In 2013, the division engaged in a consultation process to explore ways to enhance the educational experience of Indigenous students. Recommendations were recorded in the Wahkotowin Report. As a result of this process, the division recognized the need to provide additional support to our Indigneous students and addressed these findings in the Nitohtamowin Report (2014). 

As referenced in the report, the division followed through by hiring Indigenous Support Workers in ten schools, with that expanded to twelve schools today. Our Indigenous Support Workers support our Indigenous students’ success, and ensure students feel connected, cared for, supported, respected and valued at school. The report also addressed the need for culturally responsive practices. As a result, in 2013-2014, the Maskwacis Education Council provided background and guidance in the development of an administrative procedure that addresses smudging in schools. Subsequently, properly ventilated smudging rooms were added to many of our schools and an administrative procedure was approved. Additionally, schools were encouraged to implement cultural ceremonies and events with their students and staff. Amongst other purchases, the division purchased two teepees that schools can borrow for teaching purposes. And, over the last number of years, events such as round dances, mini pow wows, Cree language clubs, beading hoop dancing, and drumming lessons, and more became part of our students' learning. Prior to Covid, many schools came together for a day of sharing

In 2016, further consultation was done with our Indigenous families and WRPS staff.

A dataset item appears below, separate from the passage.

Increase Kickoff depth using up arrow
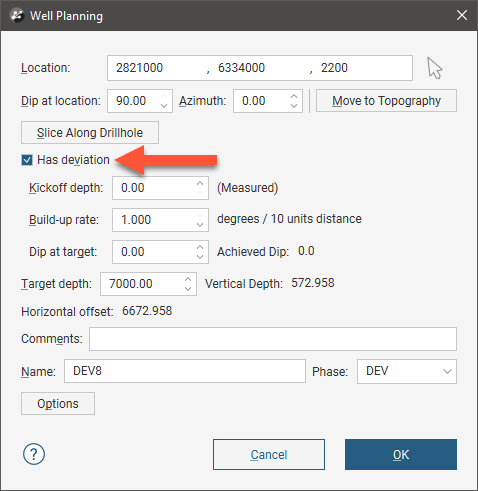 coord(200,183)
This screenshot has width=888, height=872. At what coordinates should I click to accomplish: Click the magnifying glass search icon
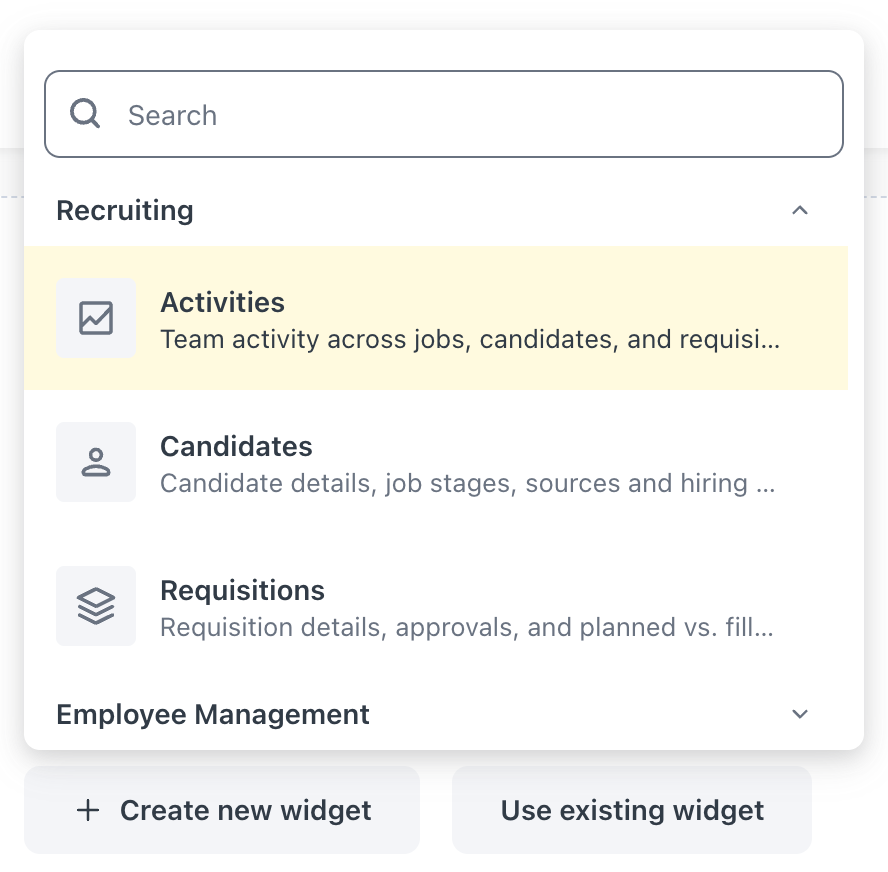click(85, 114)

These findings were recorded in the Nihkanote Report where there is a strong emphasis on implementing a Cree language program in the division and providing training to staff relating to past trauma. 

In 2017, the Board of Trustees adopted the “Principles of Truth and Reconciliation” to guide leadership and operational decisions in the division. 

In alignment with principle 8 and to address the recommendations of the Nihkanote Report, WRPS received an Indigenous education grant from Alberta Education to hire a Cree language teacher and a Cree language coordinator to develop and implement Cree language courses in our schools. The first Cree Language class was delivered in 2016 at Queen Elizabeth School to Grades 7 and 8 students. In 2018-2019 discussions occurred regarding offering Cree 10, 20, and 30 at the high school level with the first Cree Language 10 class offered at WCHS for 5 credits, followed by the Cree Language 20 class offered at WCHS in 2021.  Also, in 2021, an online version of the Cree Language class was offered to PLRS and BMCS. The program uses the Alberta Program of Studies with additional learning on Treaty 6 syllabics. 

Also as part of the grant funds received, the division developed Adverse Life Experience (training) for WRPS staff. This training focused on trauma-informed practices, the impact of trauma on brain development and functioning, intergenerational trauma, professional well-being, and strategies to support students impacted by trauma.  The training wrapped up this year, with all school staff receiving the training as well as the WRPS Board of Trustees.

This June our schools are participating in National Indigenous People’s Day. To celebrate, staff and students will engage in activities that include storytelling and teachings, cohorted 'Round Dances', drumming and singing, teachings on the tipi, headdress, and Cree identity, and activities to acknowledge the 215 Indigenous children’s unmarked graves: message on orange hearts to string across the front of the school.

On this journey of reconciliation, we are learning and growing together and simultaneously building and strengthening relationships with one another.